31 May 2023

GreenAir News

Reporting on aviation and the environment

$30 billion SAF market and 30-fold increase in global production by 2030, forecasts report

A report by US-based sustainability analytics group cCarbon has forecast a 30-fold increase in global production of sustainable aviation fuel by 2030. Its analysts have calculated a rise from 538 million litres in 2022 to 18.2 billion litres in 2030, a compound annual growth rate of 55.3%, and estimate the SAF market’s value will reach $29.7 billion by the same year, up from $1.1 billion last year.
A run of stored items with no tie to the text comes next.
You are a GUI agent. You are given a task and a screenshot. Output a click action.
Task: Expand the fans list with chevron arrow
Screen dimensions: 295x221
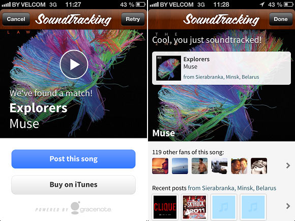(x=288, y=166)
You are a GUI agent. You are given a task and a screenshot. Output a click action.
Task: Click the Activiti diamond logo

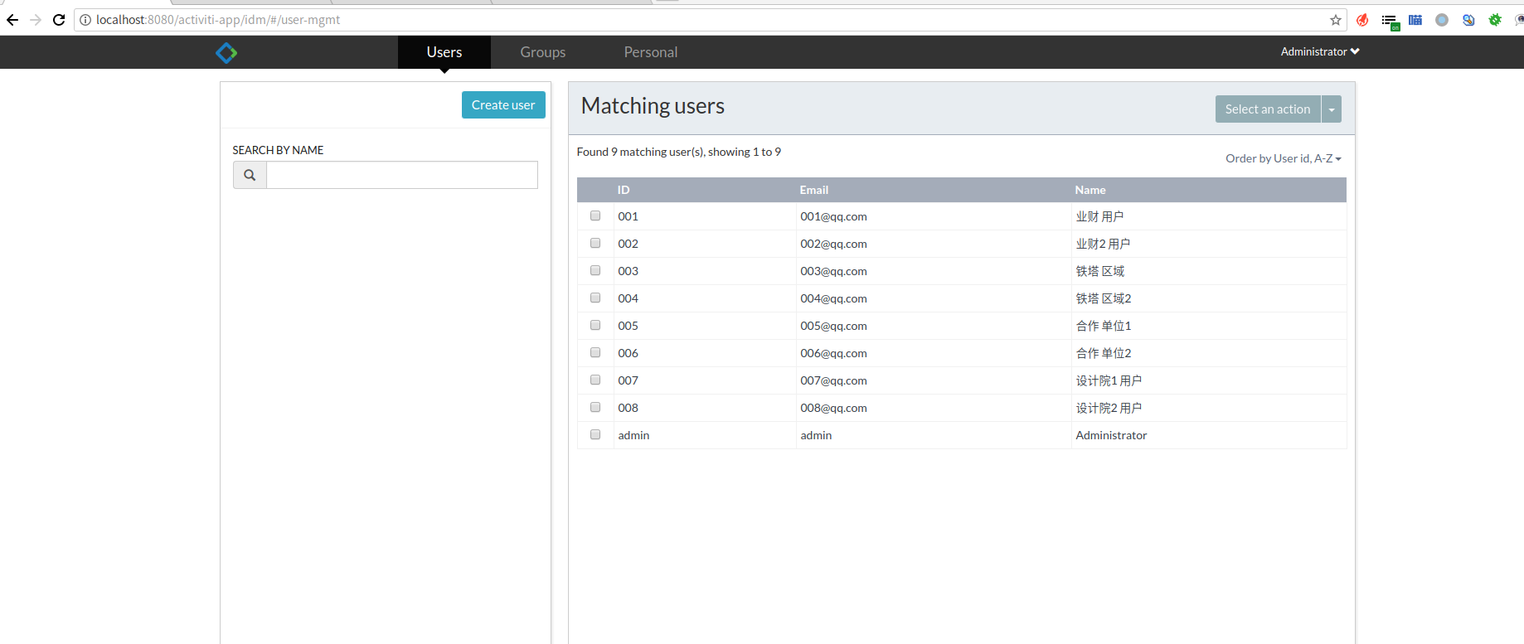click(x=226, y=53)
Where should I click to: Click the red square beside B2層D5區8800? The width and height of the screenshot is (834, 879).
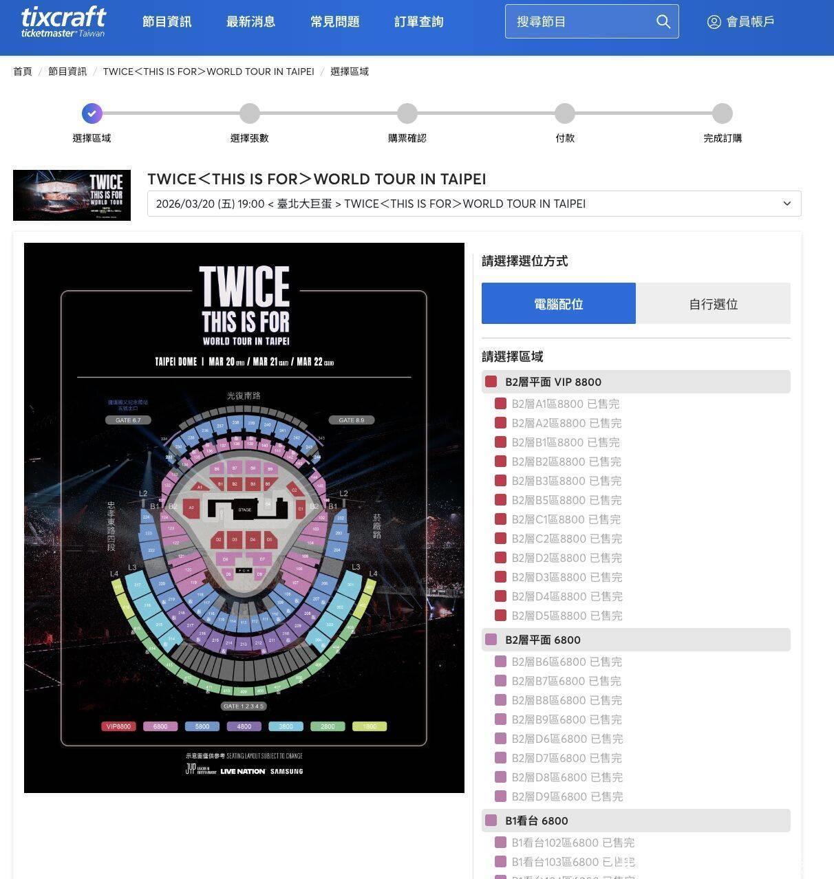[x=501, y=616]
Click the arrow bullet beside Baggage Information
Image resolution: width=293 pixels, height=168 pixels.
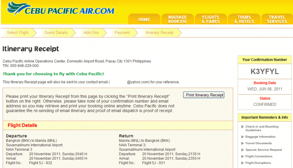coord(242,137)
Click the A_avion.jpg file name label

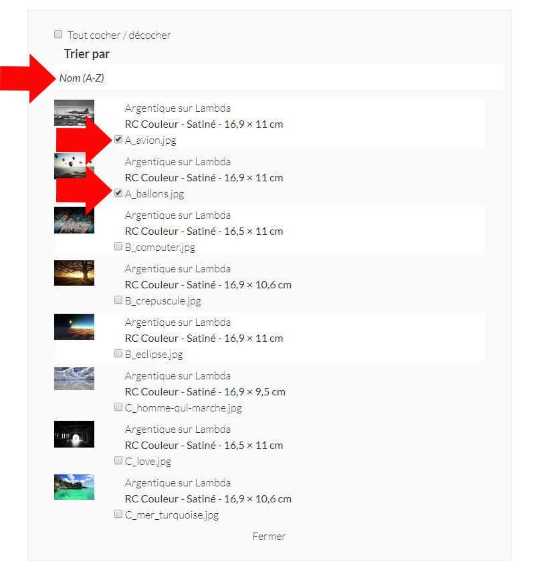(x=150, y=140)
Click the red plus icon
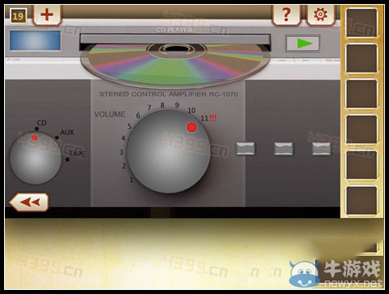The height and width of the screenshot is (294, 389). [47, 14]
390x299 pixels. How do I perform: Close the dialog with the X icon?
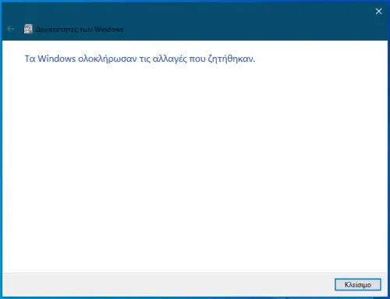coord(378,11)
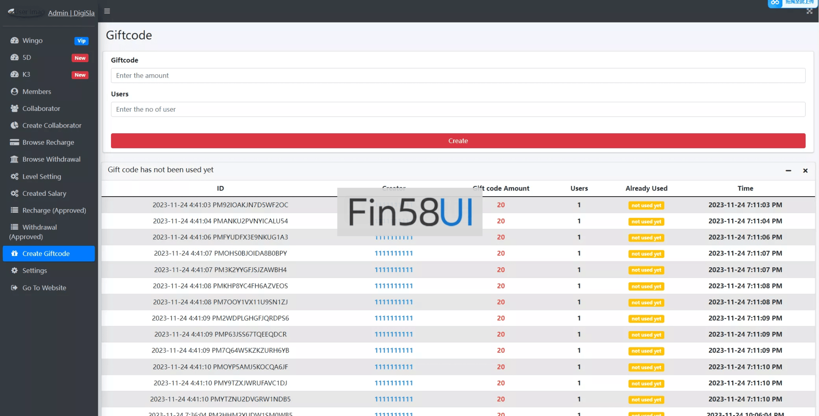Click the Go To Website exit icon
819x416 pixels.
[x=15, y=288]
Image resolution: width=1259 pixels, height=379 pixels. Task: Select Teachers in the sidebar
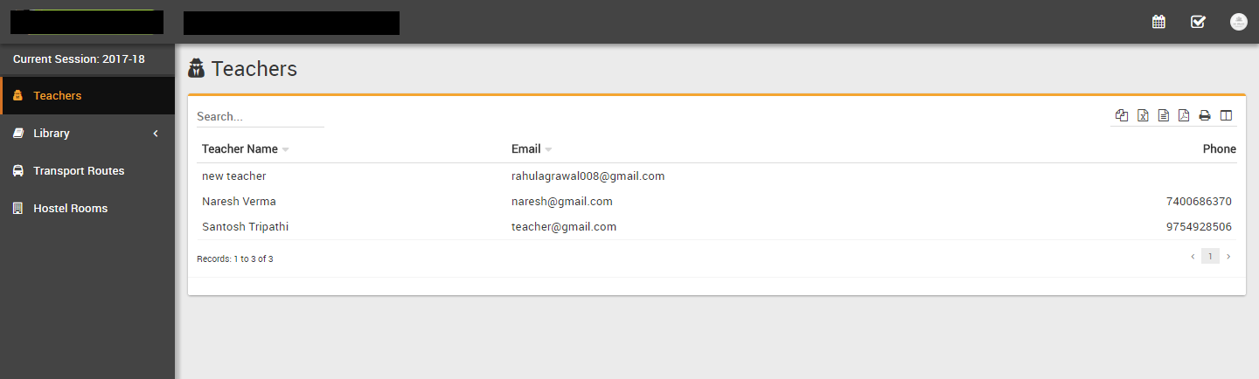click(x=87, y=96)
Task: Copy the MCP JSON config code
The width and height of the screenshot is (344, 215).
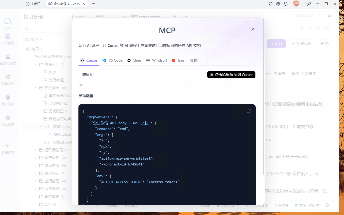Action: point(249,111)
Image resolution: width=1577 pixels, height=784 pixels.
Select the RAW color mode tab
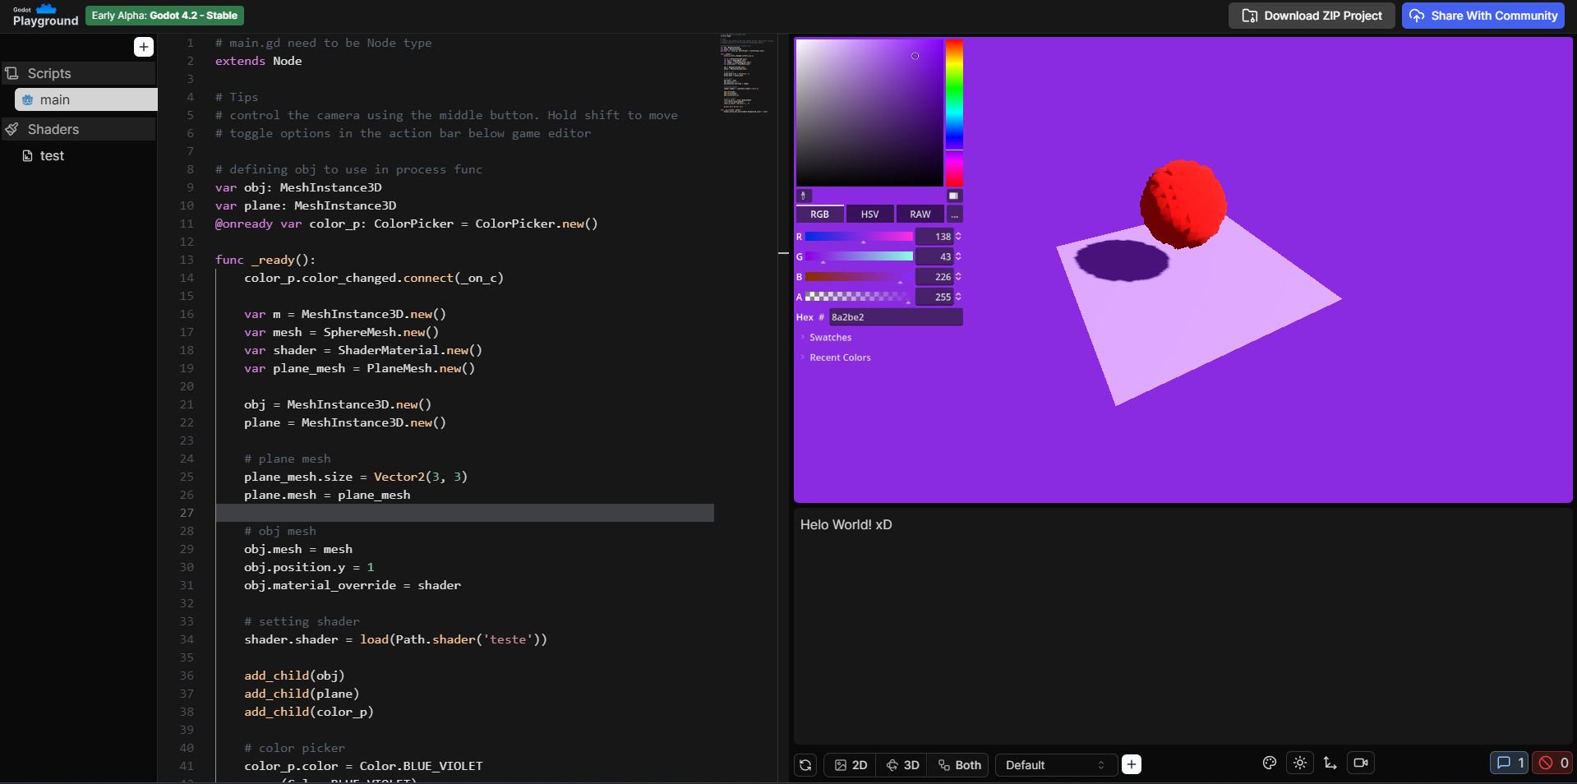920,214
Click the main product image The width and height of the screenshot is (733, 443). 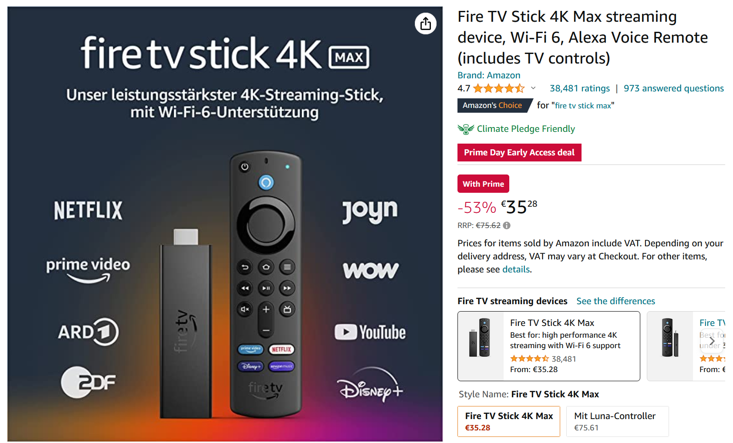[225, 224]
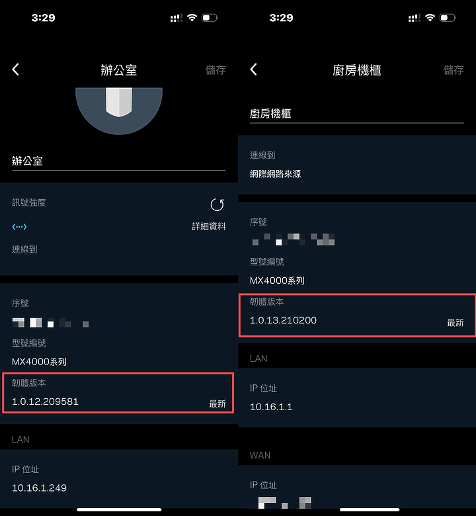The width and height of the screenshot is (476, 516).
Task: Open 詳細資料 signal details
Action: tap(209, 226)
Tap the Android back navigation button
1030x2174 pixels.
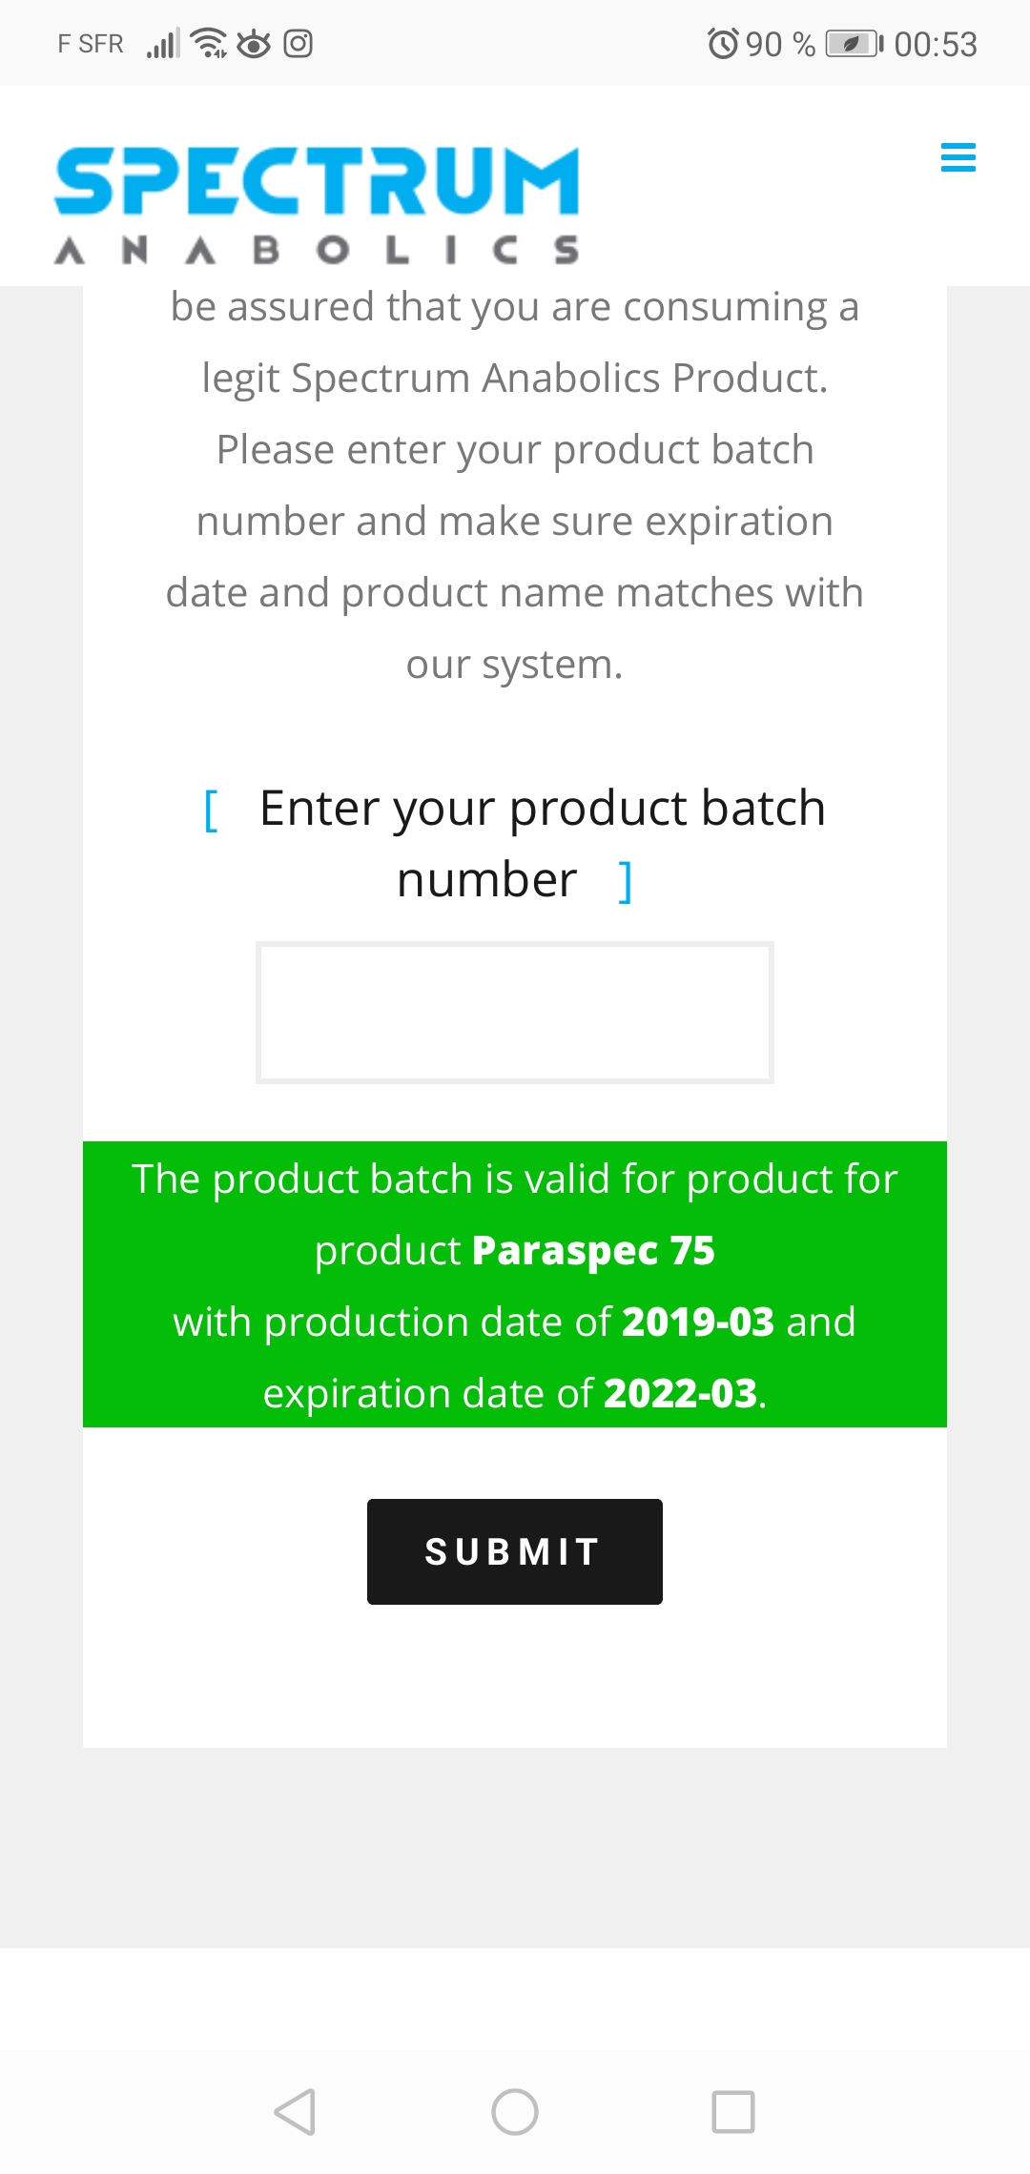click(295, 2112)
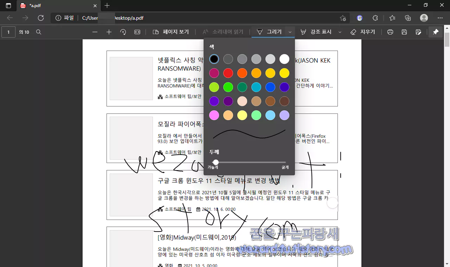The height and width of the screenshot is (267, 450).
Task: Zoom in on the PDF
Action: [x=110, y=32]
The report assesses that in 2022, 60% of global SAF production was in Europe, followed by North America at 33% and Asia-Pacific at 7%, with both South America and the Middle East regions producing no SAF. But by 2030, in a much larger market, cCarbon calculates that North America will produce 36% of the world’s SAF, followed by Europe with 32%. Asia-Pacific, the largest and fastest-growing air transport region, will jump to 17% of global SAF production and South America to 12%, while oil-rich Middle East markets are forecast to produce 3%.

The primary reason for the steep increase in SAF production is the growing requirement for the air transport industry to reduce its greenhouse gas emissions and the resultant increase in demand, says the report. By 2030, SAF blending mandates will have been in place and escalating for five years in European Union member states, and potentially other countries, while many airlines will be reaching commitments made for SAF to comprise 10% of their total jet fuel use, an interim milestone on the industry path to net zero carbon emissions by 2050.

The report by cCarbon – an information service covering carbon and fuels markets in North America – tracked both supply and demand data as the basis for its conclusions, using 2022 as its research base year, 2019-2022 as its review period and 2023-2030 as its forecast period. It obtained supply-side information by tracking commitments of SAF plants, both active and planned, and calculated demand by tracking global SAF offtake agreements. Through this research, cCarbon found the number of SAF agreements spiked by 360% in 2021 and a further 83% in 2022, while volumes registered growth rates of 1,361% in 2021 and 126% in 2022. Based on offtake agreements, cCarbon said global SAF consumption last year was 494 million litres.

“Greenhouse gas (GHG) emissions from the aviation industry constitute nearly 2% of the global GHG emissions and approximately 11% of the transportation industry,” says the report. “To scale SAF to meet the demand, a lot of things need to happen, and happen fast.” One of the main impediments to increased SAF demand and production is the high cost of the fuel, cautions cCarbon, which added prices would still be high in 2030 because of limited regional supply. It also listed nine SAF production pathways, which added further layers of complexity in making fuels available and affordable.

As well, the lack of appropriate infrastructure was identified as a major issue. “SAF requires specialised storage, handling and distribution systems, which are not yet widely available at airports and other aviation facilities,” says cCarbon. “To address this issue, the aviation industry must invest in the development and deployment of SAF infrastructure to make it a viable option for airlines and other stakeholders.”

The cCarbon assessment follows last year’s US-specific Flight Plan for Sustainable Aviation Fuel produced by the Biden Administration, which outlined measures required to accelerate SAF production from 5 million gallons in 2021 to 3 billion gallons by 2030, “a 600-fold increase that requires a 122% year-over-year growth in production,” calculates the report.

Additionally, the US plan targets SAF production of 35 billion gallons per year by 2050, which it estimates will require more than 400 biorefineries and 1 billion tons of biomass and/or gaseous feedstock.

The plan also stipulates that the 3 billion gallons of SAF required by 2030 must deliver a minimum 50% reduction in lifecycle greenhouse gas emissions compared to standard fossil-based jet fuels, with that requirement doubling to 100% of projected jet fuel consumption in 2050.  

“It is critical that this growth starts immediately,” said the US roadmap report. “Given the limited time to meet the 2030 goal, and considering the time required for SAF production infrastructure to be built, the path to meeting the 2030 goal requires an immediate focus on commercially-ready conversion technologies and feedstocks. Lipid-based pathways (fats, oils and greases) are expected to be the primary fuel pathway leading up to 2030, with a smaller contribution from waste, forest and agricultural residue, and alcohol pathways.

“The path to meet the goals beyond 2030 to 2050 requires a continuing focus on supporting ongoing innovation, including research, development and demonstration of new feedstock and conversion technologies with potential for exponential growth in production capacity, greater emissions reductions and reductions in cost of production and carbon intensity after 2030.”